Natürlich war das geflunkert: Selbstverständlich hatte Mann für Schmidt intertextuell eine viel größere Bedeutung, als der Bargfelder Schimpfkünstler vor der Öffentlichkeit je ehrlich hätte zugeben können. Auch der Schmidt im Polemisieren mindestens ebenbürtige österreichische Grantler Thomas Bernhard, der Thomas Mann in seinem Roman "Auslöschung. Ein Zerfall" (1986) mit den Worten des Protagonisten Franz-Josef Murau bescheinigte, er habe eine "durch und durch kleinbürgerliche Literatur geschrieben [...], die absolut auch für den Kleinbürger bestimmt und geschrieben ist", antwortete dem ORF-Redakteur Kurt Hofmann in den 80er-Jahren höchstpersönlich: "Wenn Sie heute die Zeitung aufmachen, lesen Sie fast nur irgendwas von Thomas Mann. Jetzt ist der schon dreißig Jahre tot, und immer wieder, ununterbrochen, das ist ja nicht zum Aushalten. Dabei war das ein kleinbürgerlicher Schriftsteller, ein scheußlicher, ungeistiger, der nur für Kleinbürger geschrieben hat. Das interessiert ja nur Kleinbürger, so ein Milieu, das der beschreibt. Das ist ja ungeistig und dumm. [...] Der war völlig verkrampft und ein typischer deutscher Kleinbürger."
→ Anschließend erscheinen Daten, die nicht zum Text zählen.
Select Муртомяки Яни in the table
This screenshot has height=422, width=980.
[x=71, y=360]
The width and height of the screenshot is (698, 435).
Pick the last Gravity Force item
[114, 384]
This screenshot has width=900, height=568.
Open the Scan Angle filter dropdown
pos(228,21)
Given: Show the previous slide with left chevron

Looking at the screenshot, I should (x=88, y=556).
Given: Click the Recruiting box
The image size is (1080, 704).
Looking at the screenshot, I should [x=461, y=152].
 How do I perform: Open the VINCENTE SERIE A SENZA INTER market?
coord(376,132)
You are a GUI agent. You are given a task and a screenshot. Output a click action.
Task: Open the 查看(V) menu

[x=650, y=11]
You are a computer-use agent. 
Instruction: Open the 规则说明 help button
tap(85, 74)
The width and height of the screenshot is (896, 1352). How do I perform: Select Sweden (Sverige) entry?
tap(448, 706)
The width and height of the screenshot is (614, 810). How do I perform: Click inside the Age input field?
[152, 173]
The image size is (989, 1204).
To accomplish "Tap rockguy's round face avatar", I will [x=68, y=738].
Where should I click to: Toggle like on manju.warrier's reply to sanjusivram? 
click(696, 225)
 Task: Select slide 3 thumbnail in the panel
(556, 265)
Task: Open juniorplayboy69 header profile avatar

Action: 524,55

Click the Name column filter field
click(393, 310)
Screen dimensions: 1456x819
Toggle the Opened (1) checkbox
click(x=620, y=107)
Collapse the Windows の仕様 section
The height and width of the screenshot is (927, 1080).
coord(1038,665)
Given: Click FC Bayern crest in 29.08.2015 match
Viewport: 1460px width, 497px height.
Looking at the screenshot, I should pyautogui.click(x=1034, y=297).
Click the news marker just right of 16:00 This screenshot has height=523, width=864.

Doch ach, leider lesen sich diese öffentlichen Statements heute lange nicht mehr so wunderbar böse wie einst. Die Stimmen, die "Die Welt" zum feierlichen Anlass versammelt, bieten dagegen ein schlicht erbärmliches Bild. Und zwar deshalb, weil alle befragten Thomas Mann vorhersehbarerweise irgendwie toll finden und damit ihre Leser genauso zu Tode langweilen wie der unvermeidliche Grass oder auch Bundespräsident Horst Köhler (CDU), der verdächtigerweise ebenfalls plötzlich sein großes Herz für deutsche Kultbilder wie das Thomas Manns entdeckt hat.

Thomas Lang z.B. lobt sich in der "Welt" zu allererst einmal selbst, die "Selbstverständlichkeit, mit der ich, 17, 18-jährig, den 'Zauberberg' und 'Doktor Faustus' las, erscheint mir heute kühn" und entblödet sich nicht, gezwungen poppig hinzuzufügen: "In meiner Playlist steht Thomas Mann neben Tocotronic."

Juli Zeh, offenbar kurzzeitig von Ihrem Unbewussten übermannt, nennt das große Vorbild gar einen "Teil des Urschlamms, aus dem sich mein lesendes und schreibendes Bewußtsein speist".

Und der notorisch überschätzte Bernhard-Epigone Andreas Maier schließlich bekommt in seinem stupiden Beitrag überhaupt keinen einzigen ganzen Satz mehr zustande: "Unglaublich unterhaltsamer und rührender Autor. Verspielt und (auf seine dilettierende Art) gebildet zugleich", stammelt er begeistert, um schließlich im Telegrammstil weiter zu jubeln: "Ein Jahrtausendgenie, spielt in einer anderen Liga als wir alle. Mit Wolfram, mit dem Verfasser des Nibelungenlieds, mit Luther und Grimmelshausen das Größte in unserer Sprache."

Tja - fragt sich bloß, wie der 'Ligaerstling' Thomas Mann mit den anderen Genies da überhaupt reinkommt, in die Sprache. Aber das kann uns Herr Dr. Maier bestimmt auch nicht erklären.